__WHAT NEEDS TO BE DONE__. Each line holding the string "width" is to be copied from the data.

————

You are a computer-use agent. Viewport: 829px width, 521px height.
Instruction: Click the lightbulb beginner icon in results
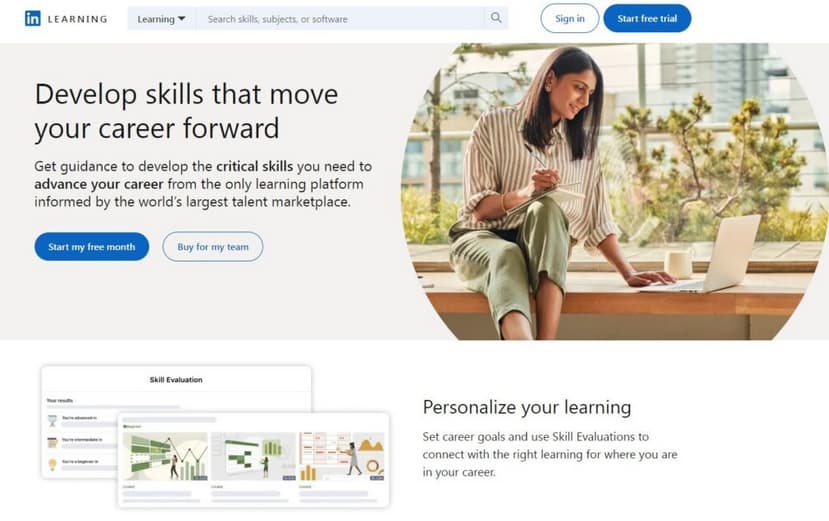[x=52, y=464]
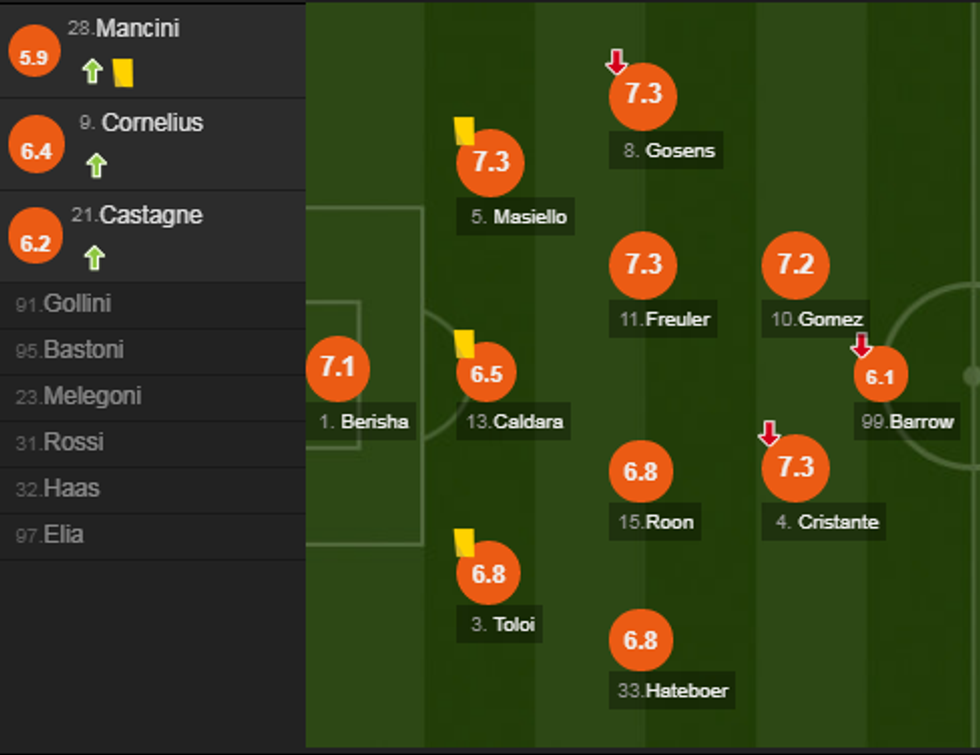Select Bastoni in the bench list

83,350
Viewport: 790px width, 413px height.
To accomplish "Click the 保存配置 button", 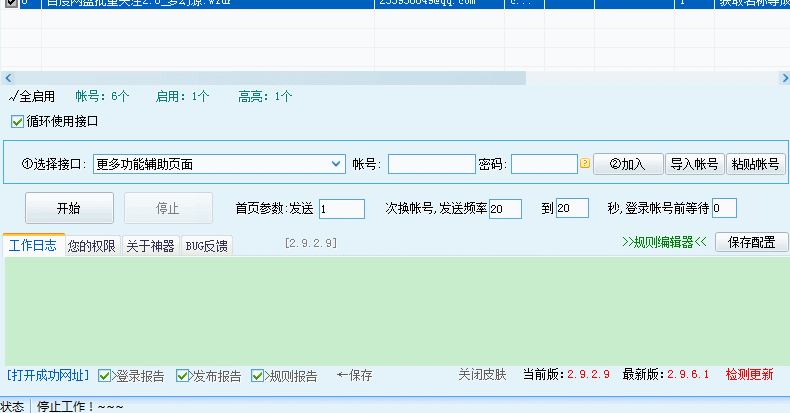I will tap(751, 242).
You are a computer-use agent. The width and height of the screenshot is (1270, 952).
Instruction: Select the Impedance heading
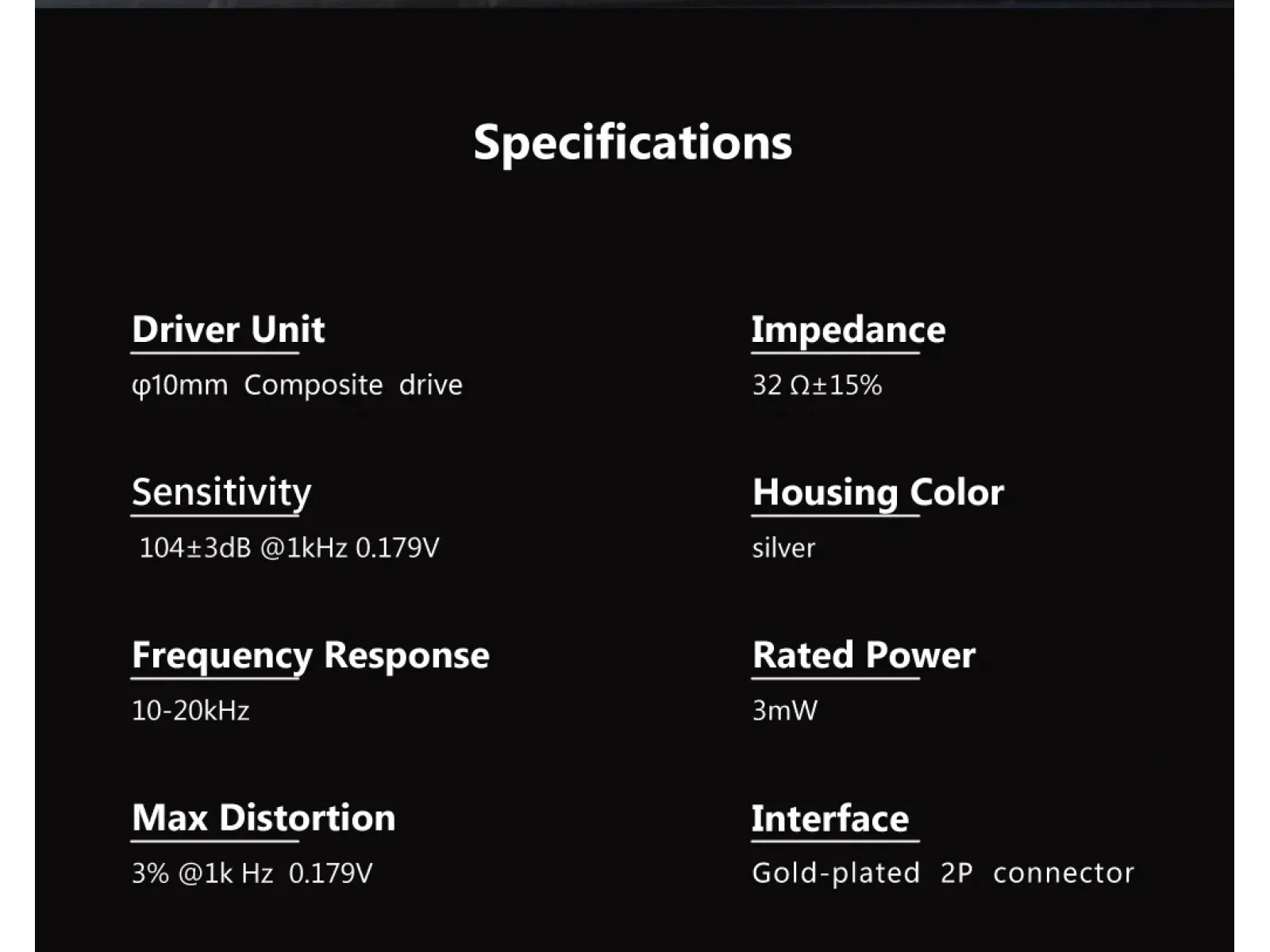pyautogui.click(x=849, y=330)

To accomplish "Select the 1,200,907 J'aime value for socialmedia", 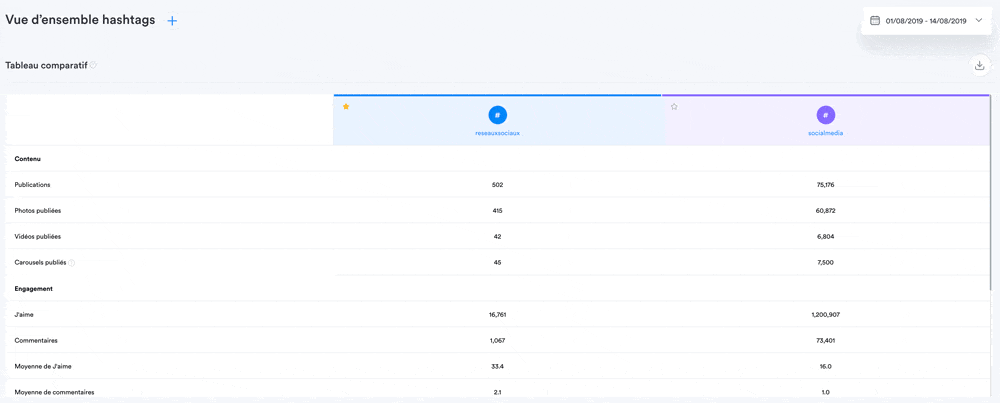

————

__FINAL ANSWER__.
You are a computer-use agent. Viewport: 829px width, 521px height.
Viewport: 790px width, 413px height.
You are a computer-use agent. The width and height of the screenshot is (1270, 952).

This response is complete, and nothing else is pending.